Problem requirements
A verbatim transcript of the lines below, starting at the first and ending with the one that holds "is (812, 1485).", is what should be produced.
......
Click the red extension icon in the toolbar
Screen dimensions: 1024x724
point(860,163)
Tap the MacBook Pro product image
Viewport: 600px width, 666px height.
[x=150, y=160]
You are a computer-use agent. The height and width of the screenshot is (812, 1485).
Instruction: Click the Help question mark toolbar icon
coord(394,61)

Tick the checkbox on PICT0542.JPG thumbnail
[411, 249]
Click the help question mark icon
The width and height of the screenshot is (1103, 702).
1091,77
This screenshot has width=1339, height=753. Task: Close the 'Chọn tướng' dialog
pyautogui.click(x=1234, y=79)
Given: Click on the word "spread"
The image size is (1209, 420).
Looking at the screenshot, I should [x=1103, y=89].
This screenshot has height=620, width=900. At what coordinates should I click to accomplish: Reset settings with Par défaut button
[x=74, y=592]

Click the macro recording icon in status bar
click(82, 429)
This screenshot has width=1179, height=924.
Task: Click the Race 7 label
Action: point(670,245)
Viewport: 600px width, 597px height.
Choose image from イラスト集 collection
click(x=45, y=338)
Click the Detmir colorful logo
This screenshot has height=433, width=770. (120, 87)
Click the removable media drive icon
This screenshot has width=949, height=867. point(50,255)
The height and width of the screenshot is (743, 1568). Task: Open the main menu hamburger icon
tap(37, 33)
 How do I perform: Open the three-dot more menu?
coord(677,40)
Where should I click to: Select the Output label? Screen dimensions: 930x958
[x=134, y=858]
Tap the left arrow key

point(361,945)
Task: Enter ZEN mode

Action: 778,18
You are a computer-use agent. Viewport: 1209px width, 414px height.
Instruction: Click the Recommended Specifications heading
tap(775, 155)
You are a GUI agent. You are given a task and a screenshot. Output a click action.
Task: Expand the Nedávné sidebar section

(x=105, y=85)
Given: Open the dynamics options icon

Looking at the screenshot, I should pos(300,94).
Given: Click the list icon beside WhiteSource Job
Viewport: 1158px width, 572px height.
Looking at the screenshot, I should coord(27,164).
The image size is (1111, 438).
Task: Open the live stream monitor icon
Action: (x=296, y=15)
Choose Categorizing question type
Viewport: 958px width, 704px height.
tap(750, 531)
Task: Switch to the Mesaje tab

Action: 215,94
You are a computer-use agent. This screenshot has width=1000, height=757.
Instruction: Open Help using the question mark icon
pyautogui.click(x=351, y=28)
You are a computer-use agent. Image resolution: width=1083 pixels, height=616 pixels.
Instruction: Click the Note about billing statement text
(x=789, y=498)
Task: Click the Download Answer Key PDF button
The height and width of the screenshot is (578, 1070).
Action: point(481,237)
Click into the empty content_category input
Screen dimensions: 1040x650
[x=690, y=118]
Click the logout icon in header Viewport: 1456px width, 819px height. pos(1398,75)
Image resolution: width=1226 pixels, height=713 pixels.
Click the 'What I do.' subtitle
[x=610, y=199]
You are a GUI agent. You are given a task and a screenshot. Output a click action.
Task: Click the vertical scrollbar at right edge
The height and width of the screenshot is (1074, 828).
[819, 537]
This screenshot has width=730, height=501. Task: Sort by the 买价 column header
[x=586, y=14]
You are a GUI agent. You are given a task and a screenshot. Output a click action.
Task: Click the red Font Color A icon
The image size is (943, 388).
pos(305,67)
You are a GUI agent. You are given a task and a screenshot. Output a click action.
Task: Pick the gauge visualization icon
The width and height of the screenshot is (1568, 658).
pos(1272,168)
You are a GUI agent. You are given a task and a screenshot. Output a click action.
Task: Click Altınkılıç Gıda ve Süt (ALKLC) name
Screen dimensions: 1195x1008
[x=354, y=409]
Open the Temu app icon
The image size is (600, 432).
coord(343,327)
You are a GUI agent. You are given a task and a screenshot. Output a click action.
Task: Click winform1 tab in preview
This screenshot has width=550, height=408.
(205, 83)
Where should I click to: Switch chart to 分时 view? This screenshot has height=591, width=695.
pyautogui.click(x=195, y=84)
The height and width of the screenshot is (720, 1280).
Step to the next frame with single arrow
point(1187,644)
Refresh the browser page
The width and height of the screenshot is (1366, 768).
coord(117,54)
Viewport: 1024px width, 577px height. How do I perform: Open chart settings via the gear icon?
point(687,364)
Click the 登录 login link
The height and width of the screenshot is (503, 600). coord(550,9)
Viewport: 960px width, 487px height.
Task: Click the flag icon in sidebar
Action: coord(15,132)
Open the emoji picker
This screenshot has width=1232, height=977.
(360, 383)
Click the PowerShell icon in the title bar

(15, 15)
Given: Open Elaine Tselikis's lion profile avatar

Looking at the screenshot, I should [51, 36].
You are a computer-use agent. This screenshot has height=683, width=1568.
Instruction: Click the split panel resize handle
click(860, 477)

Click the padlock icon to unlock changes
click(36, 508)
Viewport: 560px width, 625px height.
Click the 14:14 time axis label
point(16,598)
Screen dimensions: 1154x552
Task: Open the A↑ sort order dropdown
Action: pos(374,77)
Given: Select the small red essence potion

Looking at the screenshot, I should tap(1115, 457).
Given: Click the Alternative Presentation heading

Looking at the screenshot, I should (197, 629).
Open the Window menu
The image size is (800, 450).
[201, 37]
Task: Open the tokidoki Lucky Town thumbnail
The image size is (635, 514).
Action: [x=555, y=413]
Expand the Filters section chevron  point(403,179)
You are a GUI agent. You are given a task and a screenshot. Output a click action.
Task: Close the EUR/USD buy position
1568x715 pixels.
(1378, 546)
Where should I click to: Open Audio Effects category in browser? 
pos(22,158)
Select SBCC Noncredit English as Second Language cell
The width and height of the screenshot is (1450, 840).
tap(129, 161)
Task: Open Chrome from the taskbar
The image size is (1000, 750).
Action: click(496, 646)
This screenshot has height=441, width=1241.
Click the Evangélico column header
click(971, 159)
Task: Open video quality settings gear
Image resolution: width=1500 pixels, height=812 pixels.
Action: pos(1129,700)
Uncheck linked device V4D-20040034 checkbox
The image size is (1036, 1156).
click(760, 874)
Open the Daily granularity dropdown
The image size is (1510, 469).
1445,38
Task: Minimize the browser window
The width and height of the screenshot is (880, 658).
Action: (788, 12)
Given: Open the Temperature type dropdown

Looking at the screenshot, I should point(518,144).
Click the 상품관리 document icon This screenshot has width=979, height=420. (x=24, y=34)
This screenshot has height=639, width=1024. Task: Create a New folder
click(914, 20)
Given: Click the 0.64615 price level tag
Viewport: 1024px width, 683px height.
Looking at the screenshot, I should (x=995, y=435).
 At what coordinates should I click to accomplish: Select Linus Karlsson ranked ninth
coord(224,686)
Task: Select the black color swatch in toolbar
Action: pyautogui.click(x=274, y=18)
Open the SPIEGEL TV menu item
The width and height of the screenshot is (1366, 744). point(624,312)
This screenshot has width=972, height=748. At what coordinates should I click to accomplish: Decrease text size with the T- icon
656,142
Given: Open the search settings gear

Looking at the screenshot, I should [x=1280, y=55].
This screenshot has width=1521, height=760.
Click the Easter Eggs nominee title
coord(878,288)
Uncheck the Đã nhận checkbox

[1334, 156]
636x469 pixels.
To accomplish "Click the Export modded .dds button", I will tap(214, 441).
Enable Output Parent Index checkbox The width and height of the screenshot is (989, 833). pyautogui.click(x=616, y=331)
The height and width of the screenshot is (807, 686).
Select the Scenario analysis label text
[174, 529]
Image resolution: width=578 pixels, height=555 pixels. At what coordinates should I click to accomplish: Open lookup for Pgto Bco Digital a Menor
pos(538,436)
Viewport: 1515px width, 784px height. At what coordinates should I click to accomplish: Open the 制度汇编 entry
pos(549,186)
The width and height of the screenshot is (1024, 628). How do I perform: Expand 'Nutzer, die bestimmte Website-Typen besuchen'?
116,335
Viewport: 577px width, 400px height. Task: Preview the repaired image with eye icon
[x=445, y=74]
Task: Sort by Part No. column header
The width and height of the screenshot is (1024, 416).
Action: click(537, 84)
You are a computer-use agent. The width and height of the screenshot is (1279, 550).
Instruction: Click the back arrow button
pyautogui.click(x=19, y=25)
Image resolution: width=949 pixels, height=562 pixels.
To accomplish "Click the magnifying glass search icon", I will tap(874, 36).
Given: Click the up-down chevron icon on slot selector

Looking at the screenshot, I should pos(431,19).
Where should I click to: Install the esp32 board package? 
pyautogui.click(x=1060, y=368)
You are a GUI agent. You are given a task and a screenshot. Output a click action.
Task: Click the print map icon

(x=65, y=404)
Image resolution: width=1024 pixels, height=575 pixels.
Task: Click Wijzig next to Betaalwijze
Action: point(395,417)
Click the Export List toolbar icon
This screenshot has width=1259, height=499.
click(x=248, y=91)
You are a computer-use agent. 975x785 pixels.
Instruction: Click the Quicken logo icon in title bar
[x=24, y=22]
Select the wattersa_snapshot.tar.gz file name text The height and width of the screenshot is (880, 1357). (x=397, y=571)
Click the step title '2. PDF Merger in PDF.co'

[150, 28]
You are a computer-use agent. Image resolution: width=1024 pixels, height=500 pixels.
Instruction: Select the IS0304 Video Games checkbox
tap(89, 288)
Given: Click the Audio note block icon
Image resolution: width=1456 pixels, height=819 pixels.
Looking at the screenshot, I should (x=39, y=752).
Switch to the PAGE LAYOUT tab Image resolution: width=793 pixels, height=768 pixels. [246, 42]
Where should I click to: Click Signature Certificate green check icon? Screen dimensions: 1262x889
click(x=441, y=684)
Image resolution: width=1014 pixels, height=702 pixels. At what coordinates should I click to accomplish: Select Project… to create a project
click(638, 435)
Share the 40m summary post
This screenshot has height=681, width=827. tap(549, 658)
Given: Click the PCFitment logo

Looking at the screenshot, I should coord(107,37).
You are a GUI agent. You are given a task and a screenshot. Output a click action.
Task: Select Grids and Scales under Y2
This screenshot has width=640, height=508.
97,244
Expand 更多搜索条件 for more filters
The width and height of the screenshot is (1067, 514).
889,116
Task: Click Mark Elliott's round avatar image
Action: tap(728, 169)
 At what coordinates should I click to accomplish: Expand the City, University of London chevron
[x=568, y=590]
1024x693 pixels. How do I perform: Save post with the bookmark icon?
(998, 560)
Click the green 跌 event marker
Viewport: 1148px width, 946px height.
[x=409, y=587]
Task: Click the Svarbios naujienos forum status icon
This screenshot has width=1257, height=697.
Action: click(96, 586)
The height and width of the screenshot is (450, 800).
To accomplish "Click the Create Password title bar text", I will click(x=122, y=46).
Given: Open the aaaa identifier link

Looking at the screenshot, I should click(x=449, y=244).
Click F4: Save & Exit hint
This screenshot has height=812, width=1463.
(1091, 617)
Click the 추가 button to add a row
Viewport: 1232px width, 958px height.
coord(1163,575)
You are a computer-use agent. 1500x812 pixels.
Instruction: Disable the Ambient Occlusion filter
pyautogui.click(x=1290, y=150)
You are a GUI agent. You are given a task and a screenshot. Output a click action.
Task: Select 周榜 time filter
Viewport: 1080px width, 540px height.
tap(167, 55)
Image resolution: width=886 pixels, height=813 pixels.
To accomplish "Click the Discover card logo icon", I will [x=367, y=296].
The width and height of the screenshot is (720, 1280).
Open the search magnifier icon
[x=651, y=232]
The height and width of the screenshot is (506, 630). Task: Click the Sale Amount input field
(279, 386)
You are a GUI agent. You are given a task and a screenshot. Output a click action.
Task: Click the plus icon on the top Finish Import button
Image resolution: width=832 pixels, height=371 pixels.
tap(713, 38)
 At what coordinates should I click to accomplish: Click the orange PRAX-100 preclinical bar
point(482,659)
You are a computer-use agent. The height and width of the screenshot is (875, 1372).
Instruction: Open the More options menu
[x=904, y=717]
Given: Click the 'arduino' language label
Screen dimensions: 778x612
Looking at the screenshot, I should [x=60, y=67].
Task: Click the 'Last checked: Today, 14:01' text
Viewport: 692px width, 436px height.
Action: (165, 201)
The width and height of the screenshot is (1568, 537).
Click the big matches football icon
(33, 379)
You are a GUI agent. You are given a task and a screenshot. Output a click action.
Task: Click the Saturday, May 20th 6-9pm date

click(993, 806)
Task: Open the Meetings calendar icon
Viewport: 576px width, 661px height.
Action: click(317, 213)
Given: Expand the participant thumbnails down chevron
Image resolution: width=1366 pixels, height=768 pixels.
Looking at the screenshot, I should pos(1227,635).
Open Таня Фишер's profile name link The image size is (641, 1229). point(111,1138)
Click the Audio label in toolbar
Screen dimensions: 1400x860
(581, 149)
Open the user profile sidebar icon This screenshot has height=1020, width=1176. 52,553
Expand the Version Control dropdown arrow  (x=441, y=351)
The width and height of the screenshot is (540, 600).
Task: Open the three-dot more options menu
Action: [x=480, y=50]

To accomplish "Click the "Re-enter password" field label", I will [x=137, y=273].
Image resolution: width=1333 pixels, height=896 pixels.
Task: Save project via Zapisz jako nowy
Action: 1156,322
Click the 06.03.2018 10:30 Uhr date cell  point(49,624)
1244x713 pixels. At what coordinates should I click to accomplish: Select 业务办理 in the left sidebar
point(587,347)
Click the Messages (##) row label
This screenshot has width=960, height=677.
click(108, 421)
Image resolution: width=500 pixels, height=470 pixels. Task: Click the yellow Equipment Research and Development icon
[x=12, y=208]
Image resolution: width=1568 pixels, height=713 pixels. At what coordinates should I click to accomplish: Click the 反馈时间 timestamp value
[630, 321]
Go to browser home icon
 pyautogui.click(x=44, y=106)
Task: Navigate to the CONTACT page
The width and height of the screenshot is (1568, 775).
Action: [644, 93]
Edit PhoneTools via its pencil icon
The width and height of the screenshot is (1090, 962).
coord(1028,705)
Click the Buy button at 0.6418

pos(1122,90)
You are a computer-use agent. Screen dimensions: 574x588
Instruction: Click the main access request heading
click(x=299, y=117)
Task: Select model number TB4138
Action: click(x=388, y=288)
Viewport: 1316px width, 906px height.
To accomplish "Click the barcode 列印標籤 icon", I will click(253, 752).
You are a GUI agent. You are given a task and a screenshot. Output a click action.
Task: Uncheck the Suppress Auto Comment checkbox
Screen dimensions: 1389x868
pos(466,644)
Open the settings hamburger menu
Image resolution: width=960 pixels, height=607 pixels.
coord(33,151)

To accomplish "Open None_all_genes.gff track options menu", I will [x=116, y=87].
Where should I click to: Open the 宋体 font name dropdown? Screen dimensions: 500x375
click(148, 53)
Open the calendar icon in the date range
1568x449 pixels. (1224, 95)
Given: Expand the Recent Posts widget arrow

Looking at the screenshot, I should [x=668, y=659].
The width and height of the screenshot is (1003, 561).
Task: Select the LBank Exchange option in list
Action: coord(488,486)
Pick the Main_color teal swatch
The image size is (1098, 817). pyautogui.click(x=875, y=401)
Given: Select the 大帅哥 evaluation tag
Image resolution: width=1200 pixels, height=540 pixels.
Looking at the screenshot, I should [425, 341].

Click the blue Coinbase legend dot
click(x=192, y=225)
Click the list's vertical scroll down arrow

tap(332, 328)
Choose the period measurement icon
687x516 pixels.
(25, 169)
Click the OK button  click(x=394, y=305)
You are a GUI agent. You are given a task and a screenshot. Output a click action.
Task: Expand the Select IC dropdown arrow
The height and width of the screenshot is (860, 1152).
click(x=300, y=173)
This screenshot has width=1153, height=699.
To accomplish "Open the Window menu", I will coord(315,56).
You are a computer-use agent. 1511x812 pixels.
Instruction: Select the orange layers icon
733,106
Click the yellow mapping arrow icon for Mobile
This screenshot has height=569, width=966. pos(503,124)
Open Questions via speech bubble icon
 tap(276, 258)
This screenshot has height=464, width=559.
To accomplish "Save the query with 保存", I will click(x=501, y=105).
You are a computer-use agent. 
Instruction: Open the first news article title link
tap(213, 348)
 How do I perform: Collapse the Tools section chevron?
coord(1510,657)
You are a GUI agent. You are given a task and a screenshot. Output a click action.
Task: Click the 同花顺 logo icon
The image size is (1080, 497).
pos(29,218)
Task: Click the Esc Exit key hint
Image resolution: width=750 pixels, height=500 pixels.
......
Response box
Click the red extension icon in the toolbar
Screen dimensions: 1024x724
point(860,163)
Tap the MacBook Pro product image
Viewport: 600px width, 666px height.
[x=150, y=160]
You are a computer-use agent. The height and width of the screenshot is (812, 1485).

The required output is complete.